### GOAL OF THE EXERCISE
Determine the number of lines in the data that contain "agent", and write only that number.

### INFORMATION SHOWN
=====

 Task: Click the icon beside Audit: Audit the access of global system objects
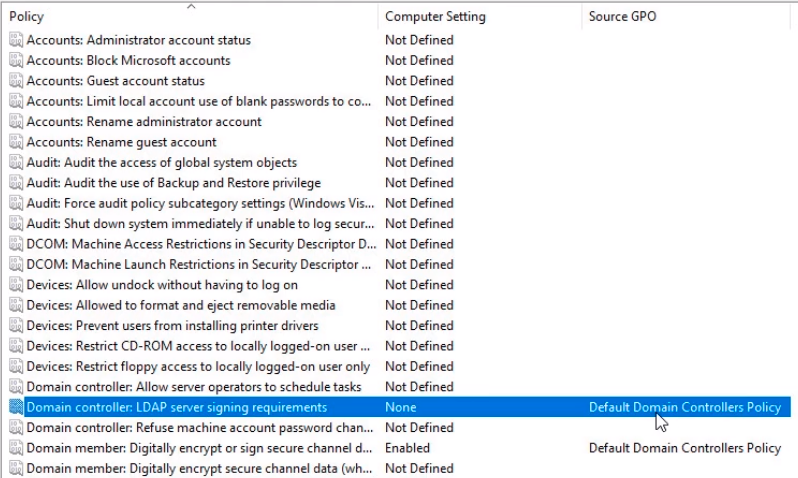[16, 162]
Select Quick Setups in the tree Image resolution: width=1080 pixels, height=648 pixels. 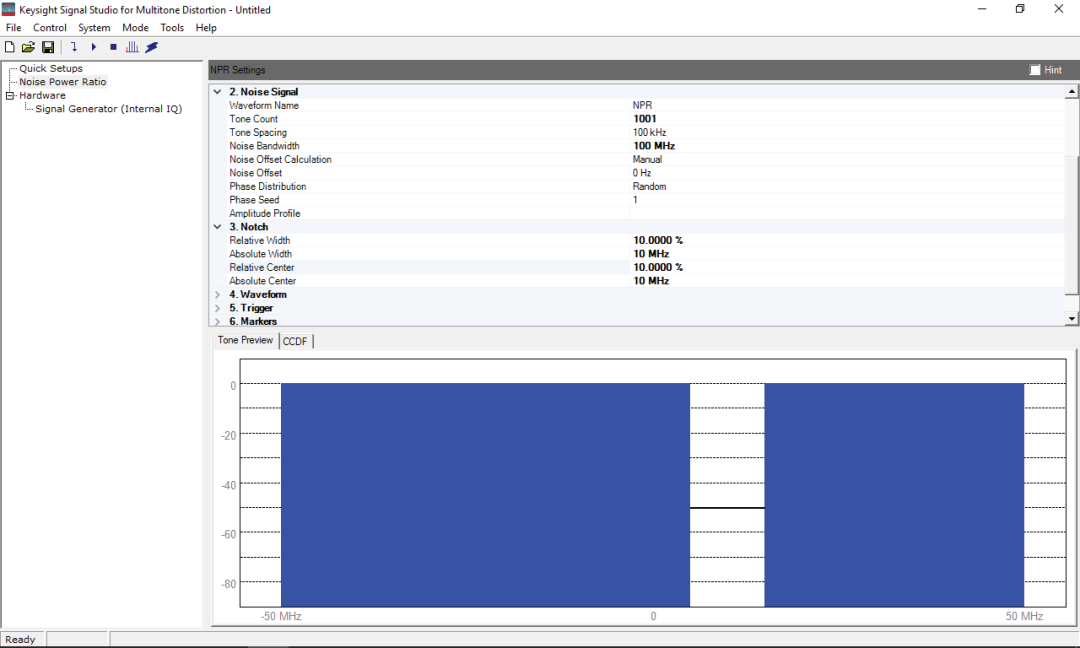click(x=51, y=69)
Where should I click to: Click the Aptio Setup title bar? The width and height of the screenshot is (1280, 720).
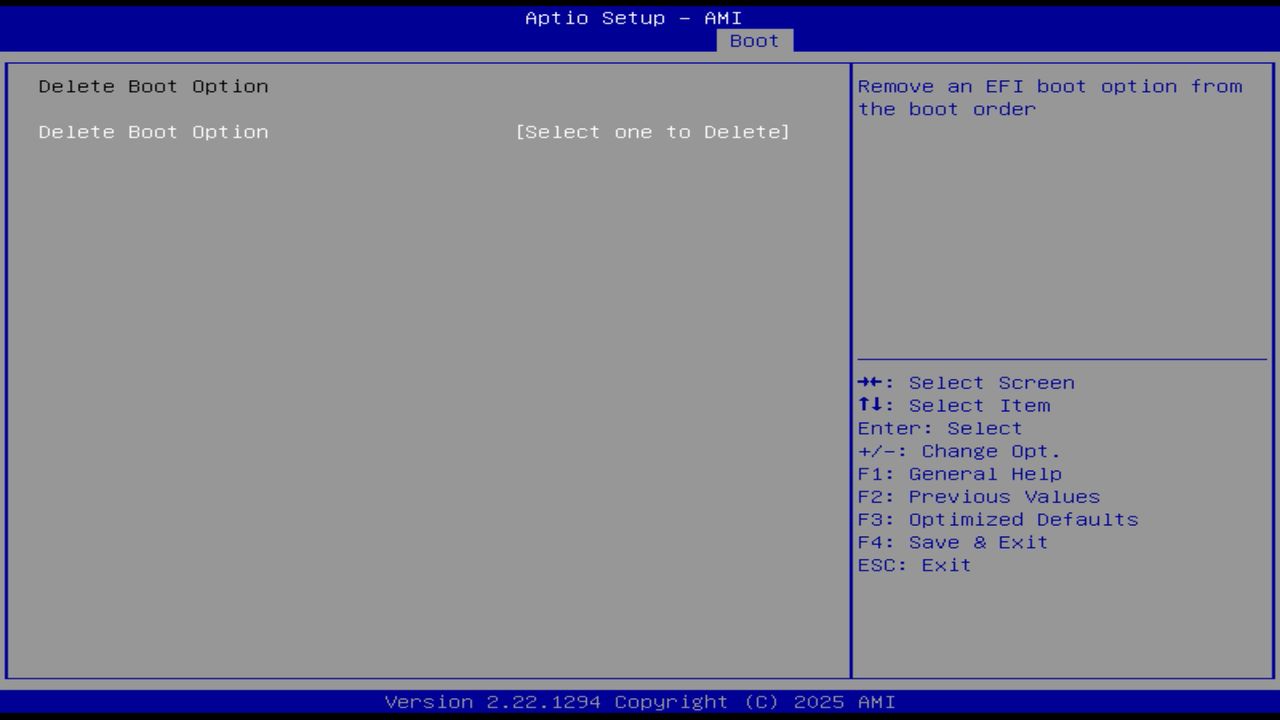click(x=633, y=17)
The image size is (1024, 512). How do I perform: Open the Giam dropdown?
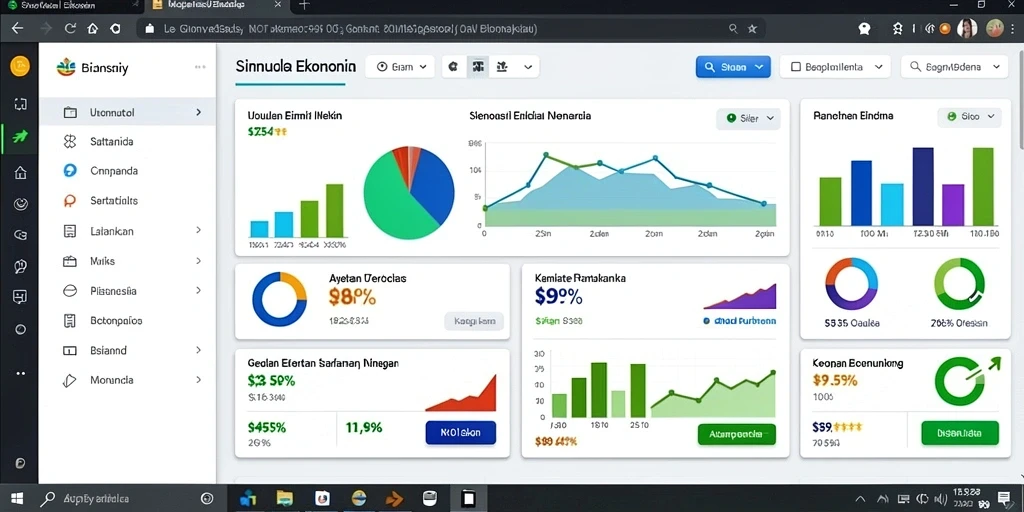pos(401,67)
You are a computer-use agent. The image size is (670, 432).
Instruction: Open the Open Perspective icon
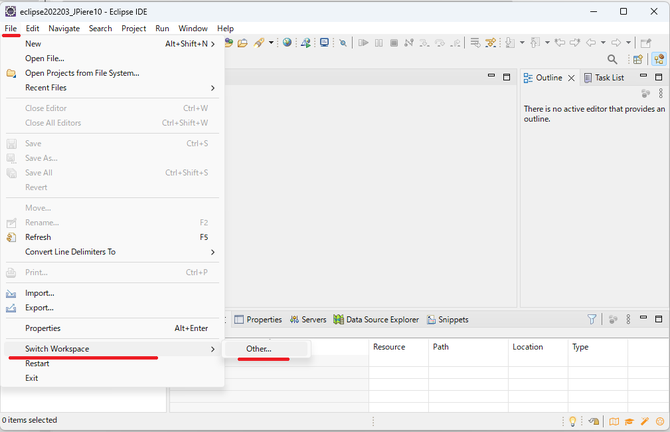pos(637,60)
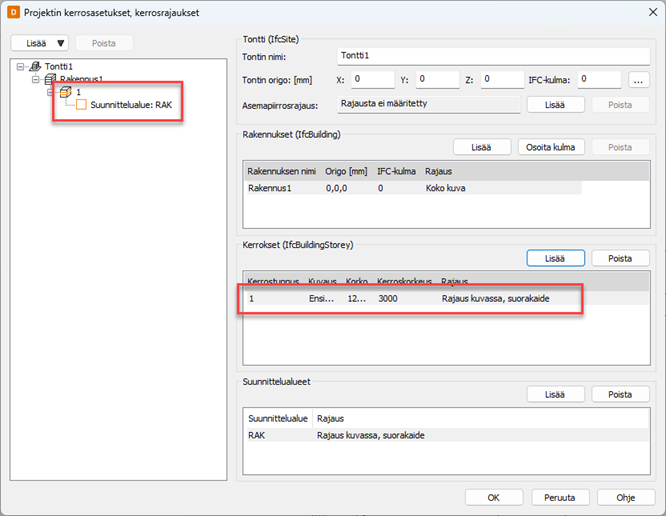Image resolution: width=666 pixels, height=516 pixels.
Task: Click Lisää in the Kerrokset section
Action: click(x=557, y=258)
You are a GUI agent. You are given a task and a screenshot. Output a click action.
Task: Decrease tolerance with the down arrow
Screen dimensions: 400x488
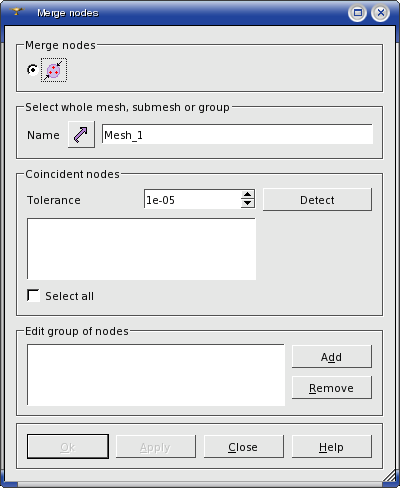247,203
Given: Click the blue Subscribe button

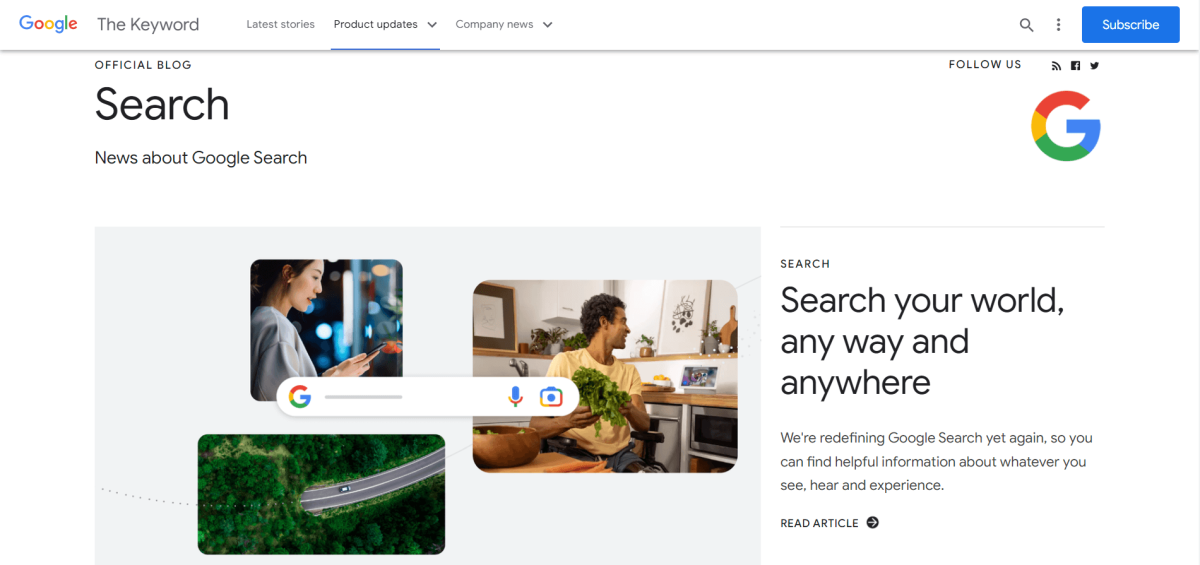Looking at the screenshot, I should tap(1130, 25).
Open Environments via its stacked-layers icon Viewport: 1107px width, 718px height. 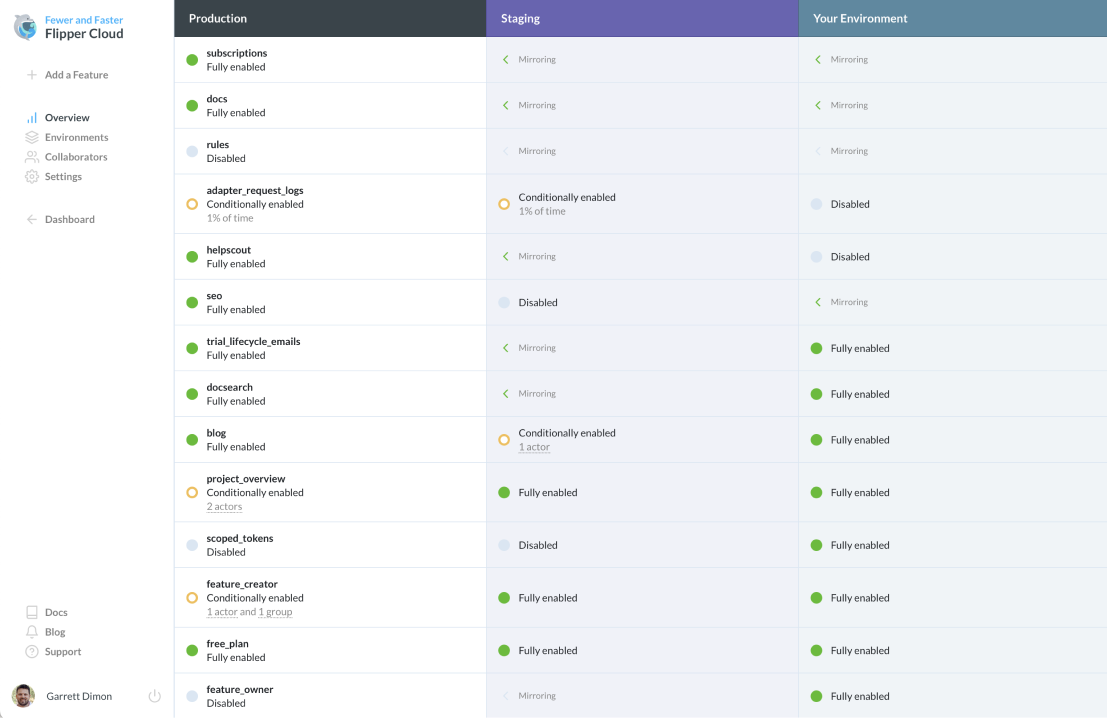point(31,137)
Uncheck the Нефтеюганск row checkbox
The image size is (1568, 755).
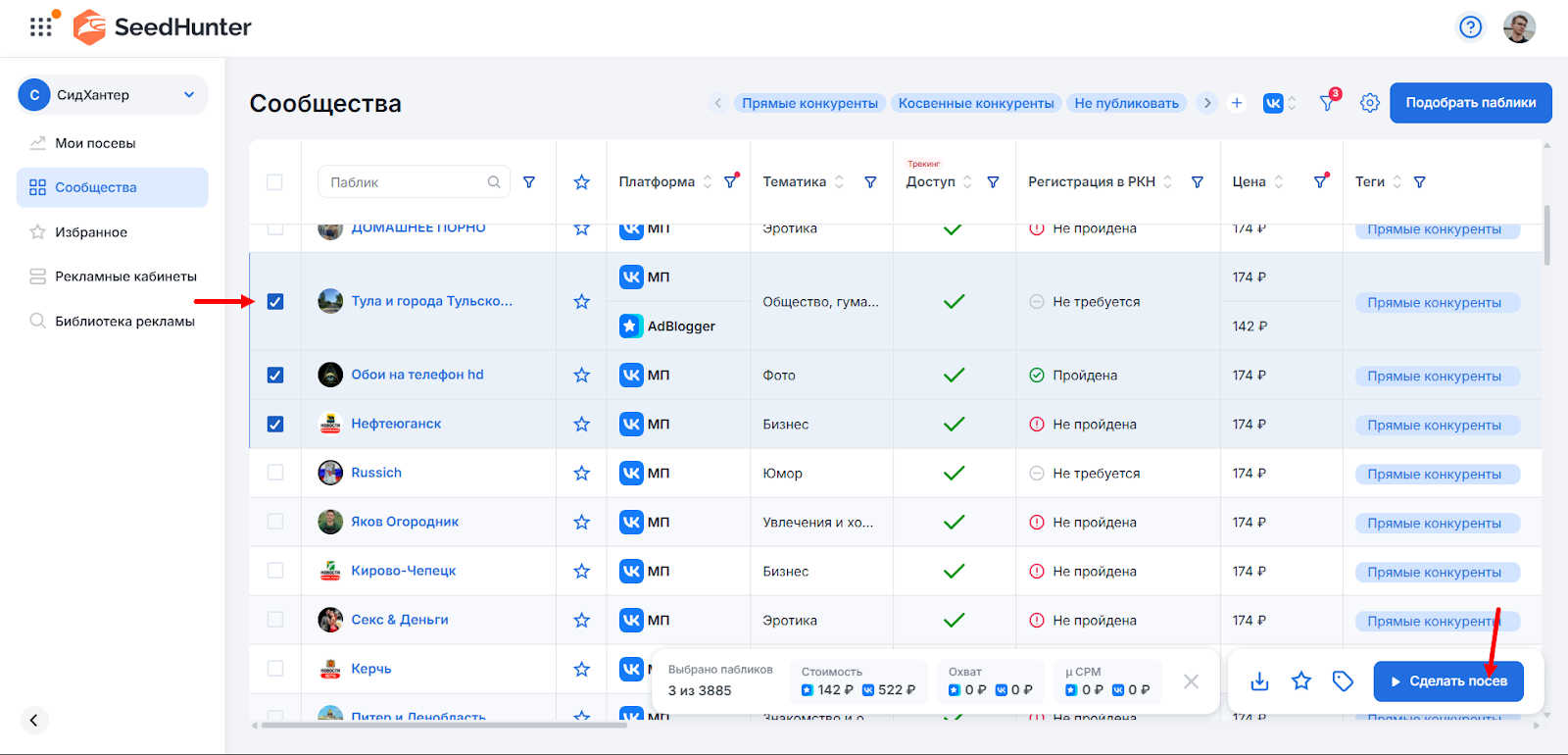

=====

### RESULT OF THIS TASK
2